» **文档摘录**:
◆ ◆ ◆
原文自记庐山诗
仆初入庐山,山谷奇秀,平日所未见,殆应接不暇,遂发意不欲作诗。已而见山中僧俗皆云:“苏子瞻来矣!”不觉作一绝云:“芒鞋青竹杖,自挂百钱游。可怪深山里,人人识故侯。”既而哂前言之谬,复作两绝句云:“青山若无素,偃蹇不相亲。要识庐山面,他年是故人。”又云:“自昔忆清赏,神游杳霭间。如今不是梦,真个在庐山。”
是日,有以陈令举《庐山记》见寄者,且行且读,见其中有云徐凝、李白之诗,不觉失笑。开先寺主求诗,为作一绝云:“帝遣银河一派垂,古来惟有谪仙词。飞流溅沫知多少,不与徐凝洗恶诗。”
◆ ◆ ◆
» **你的任务**: 请把上面这篇记游庐山作诗的短文完整抄写一遍，一字不改。

» **数据摘录**:
◆ ◆ ◆
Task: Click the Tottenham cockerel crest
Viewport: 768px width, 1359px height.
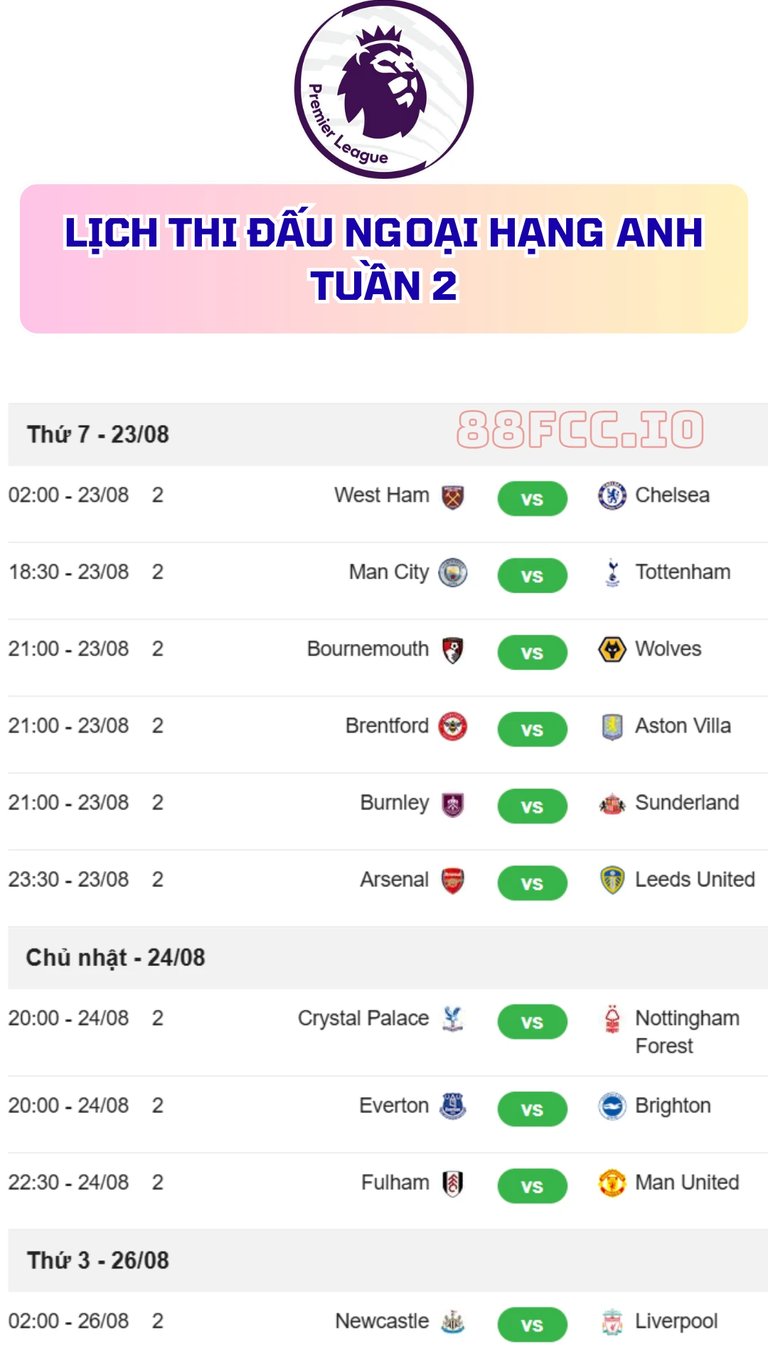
◆ ◆ ◆
» **问题解答**:
原文自记庐山诗
仆初入庐山,山谷奇秀,平日所未见,殆应接不暇,遂发意不欲作诗。已而见山中僧俗皆云:“苏子瞻来矣!”不觉作一绝云:“芒鞋青竹杖,自挂百钱游。可怪深山里,人人识故侯。”既而哂前言之谬,复作两绝句云:“青山若无素,偃蹇不相亲。要识庐山面,他年是故人。”又云:“自昔忆清赏,神游杳霭间。如今不是梦,真个在庐山。”
是日,有以陈令举《庐山记》见寄者,且行且读,见其中有云徐凝、李白之诗,不觉失笑。开先寺主求诗,为作一绝云:“帝遣银河一派垂,古来惟有谪仙词。飞流溅沫知多少,不与徐凝洗恶诗。”